If you want to know how a Rockville native became the bassist, producer and utility knife with Mdou Moctar, a guitar virtuoso from Niger who fronts a namesake quartet, it all started at his home.
Mikey Coltun, 33, remembers beginning music lessons with his siblings when he was 3. His father, Rob, is a guitarist who plays experimental jazz and owns Bossa Bistro & Lounge, a music venue in Washington.
That meant Coltun’s childhood car rides to karate and other extracurriculars boomed with sounds from West Africa and avant-garde musicians. Coltun kept on with his music lessons and began to compose his own music. His dad needed a bassist to play with Cheick Hamala Diabate, a Grammy-nominated Malian musician, who toured and had a weekly gig at Bossa. So, around age 13, Coltun started performing alongside musicians from West Africa and elsewhere, some of them decades older.
Early in high school, he could find himself playing in Richmond, Virginia, on a Wednesday night and making it back to Rockville in the wee hours, said Coltun, a Thomas S. Wootton High School alumnus. “And then go to class late and my dad would write a note.”

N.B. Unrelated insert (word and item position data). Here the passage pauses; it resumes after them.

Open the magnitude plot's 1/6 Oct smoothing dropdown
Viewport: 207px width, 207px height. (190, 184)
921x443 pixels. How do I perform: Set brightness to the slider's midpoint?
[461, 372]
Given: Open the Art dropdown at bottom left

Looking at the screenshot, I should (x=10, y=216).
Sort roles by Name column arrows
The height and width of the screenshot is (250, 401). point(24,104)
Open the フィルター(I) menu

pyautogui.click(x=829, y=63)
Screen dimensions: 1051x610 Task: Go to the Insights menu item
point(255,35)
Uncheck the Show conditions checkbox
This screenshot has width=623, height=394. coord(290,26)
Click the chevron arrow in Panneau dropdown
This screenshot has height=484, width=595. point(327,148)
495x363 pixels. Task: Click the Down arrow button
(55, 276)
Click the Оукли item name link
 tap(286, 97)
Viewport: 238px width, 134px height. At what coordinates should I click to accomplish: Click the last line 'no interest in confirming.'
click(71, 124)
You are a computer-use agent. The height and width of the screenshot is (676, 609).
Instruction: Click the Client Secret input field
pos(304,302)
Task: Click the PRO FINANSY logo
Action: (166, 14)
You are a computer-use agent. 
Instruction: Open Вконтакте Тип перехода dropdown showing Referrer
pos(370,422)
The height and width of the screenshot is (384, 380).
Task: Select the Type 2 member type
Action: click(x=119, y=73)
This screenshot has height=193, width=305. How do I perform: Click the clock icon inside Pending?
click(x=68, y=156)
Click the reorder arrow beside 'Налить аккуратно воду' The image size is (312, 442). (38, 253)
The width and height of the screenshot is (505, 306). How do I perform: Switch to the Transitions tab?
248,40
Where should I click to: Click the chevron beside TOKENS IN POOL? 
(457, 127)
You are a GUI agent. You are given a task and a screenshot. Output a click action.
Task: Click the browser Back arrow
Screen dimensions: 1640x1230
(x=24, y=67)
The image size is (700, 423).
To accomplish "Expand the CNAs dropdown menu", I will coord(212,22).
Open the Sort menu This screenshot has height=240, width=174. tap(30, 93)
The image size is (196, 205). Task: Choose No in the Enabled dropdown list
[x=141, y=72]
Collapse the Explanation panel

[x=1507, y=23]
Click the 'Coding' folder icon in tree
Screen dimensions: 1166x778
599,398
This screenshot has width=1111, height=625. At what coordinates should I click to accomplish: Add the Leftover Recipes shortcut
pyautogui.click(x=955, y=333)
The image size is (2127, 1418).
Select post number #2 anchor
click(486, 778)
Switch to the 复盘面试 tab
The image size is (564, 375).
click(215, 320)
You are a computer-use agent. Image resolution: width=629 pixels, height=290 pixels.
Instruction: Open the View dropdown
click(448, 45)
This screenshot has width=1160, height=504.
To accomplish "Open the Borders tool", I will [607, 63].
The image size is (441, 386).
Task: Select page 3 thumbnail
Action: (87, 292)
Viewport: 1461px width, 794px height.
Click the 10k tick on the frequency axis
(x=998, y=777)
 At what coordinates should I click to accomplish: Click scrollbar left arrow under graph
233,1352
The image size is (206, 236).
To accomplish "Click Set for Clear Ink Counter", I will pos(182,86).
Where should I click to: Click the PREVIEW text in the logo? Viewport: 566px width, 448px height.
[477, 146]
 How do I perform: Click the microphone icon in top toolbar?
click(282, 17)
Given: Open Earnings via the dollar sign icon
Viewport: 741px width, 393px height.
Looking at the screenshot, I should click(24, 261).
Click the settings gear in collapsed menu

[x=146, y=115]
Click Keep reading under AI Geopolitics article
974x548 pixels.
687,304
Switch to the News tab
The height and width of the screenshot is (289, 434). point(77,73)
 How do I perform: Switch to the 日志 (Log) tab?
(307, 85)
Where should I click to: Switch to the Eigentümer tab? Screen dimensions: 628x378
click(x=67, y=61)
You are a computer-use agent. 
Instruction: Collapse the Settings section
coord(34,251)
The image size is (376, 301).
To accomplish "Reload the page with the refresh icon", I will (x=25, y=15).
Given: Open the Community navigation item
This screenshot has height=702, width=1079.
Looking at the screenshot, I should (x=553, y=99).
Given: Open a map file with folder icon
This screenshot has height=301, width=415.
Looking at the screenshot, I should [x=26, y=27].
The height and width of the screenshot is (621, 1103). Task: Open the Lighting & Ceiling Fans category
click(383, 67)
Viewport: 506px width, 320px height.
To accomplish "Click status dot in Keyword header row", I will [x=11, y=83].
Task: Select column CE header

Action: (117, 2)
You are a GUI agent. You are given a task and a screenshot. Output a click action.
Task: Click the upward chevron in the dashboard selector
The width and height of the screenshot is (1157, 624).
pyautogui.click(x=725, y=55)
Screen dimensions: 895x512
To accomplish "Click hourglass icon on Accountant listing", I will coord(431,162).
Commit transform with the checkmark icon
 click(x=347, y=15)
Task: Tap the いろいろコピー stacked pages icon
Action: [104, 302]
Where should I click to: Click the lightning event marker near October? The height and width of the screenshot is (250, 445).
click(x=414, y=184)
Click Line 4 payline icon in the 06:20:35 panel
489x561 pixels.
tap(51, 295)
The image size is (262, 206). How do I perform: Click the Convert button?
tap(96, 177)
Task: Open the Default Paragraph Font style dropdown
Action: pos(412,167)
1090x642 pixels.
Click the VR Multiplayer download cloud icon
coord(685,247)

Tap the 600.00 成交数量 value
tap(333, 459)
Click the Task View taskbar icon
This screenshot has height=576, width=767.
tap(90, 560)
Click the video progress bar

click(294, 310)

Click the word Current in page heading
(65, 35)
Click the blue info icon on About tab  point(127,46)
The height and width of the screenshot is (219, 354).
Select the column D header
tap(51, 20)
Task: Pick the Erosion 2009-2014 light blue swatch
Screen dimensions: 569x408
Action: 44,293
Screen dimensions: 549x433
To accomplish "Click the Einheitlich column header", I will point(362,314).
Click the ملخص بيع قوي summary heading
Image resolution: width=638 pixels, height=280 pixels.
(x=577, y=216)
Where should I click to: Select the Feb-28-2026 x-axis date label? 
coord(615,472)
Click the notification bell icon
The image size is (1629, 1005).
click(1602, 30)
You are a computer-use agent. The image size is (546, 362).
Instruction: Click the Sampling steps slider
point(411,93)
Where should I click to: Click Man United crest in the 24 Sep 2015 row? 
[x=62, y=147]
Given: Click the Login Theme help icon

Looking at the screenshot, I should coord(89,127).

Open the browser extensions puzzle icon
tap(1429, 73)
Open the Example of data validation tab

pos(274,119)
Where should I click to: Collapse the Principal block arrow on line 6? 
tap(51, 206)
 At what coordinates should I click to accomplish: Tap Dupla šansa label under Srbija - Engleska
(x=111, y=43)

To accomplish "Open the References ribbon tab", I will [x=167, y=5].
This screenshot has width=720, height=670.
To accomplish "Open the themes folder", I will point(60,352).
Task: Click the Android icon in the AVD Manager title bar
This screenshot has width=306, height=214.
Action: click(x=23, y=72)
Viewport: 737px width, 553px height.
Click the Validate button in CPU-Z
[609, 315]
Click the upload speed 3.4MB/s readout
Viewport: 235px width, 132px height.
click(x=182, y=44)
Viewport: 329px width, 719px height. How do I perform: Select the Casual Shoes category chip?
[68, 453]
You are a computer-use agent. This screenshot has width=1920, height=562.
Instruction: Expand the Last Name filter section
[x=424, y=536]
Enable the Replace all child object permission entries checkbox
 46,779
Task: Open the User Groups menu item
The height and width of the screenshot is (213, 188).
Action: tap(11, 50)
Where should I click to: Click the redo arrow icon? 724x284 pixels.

He kept touring and went to Mali around 2011. That’s when he first heard the driving Tuareg, a nomadic Saharan ethnic group, rock music most popularized by Tinariwen. This winding path led Coltun to play with Mdou Moctar, who has played sold-out shows and music festivals including Coachella. The rhythm section of that band has formed a side project, Takaat.
The trio, with guitarist/vocalist Ahmoudou Madassane and drummer Souleymane Ibrahim, plays Friday night at Rhizome, an art space in D.C.’s Takoma neighborhood just across the Montgomery County border.
Takaat — pronounced tuh-cot, meaning “noise” in the Tuareg language Tamashek — is about pushing the sounds and energy of Mdou Moctar even further, Coltun says, blending it with his own childhood favorites and music from his years in the region’s punk scene. What does that sound like? “It’s familiar yet different,” Coltun says on a phone call from Asheville, North Carolina, near the end of a two-month tour.
You can hear, in the mix and chant-like melodies, for example, the guitar sounds of Western artists such as Eddie Van Halen. Coltun and his compatriots hit their stride on songs such as “Tiwayyen” from August’s EP, “Is Noise, Vol. 2.”
Here’s one way to explain the sound: Imagine you’re driving down a long, wide stretch of empty road. Suddenly, you spot a few cars in the rearview mirror as the sun creeps above the horizon. One speeds up toward you with a propulsive pounding of Ibrahim’s snare drums and cymbals. Another is not far behind with a hypnotic ping-pong between Madassane’s guitar and Coltun’s bass. When they all blaze ahead in a massive, blown-out roar — that’s Takaat.
“We’re taking a big risk together,” Coltun says. “The energy at these shows are different than with Mdou, we’re playing on the floor with no stage, and you can feel everyone.”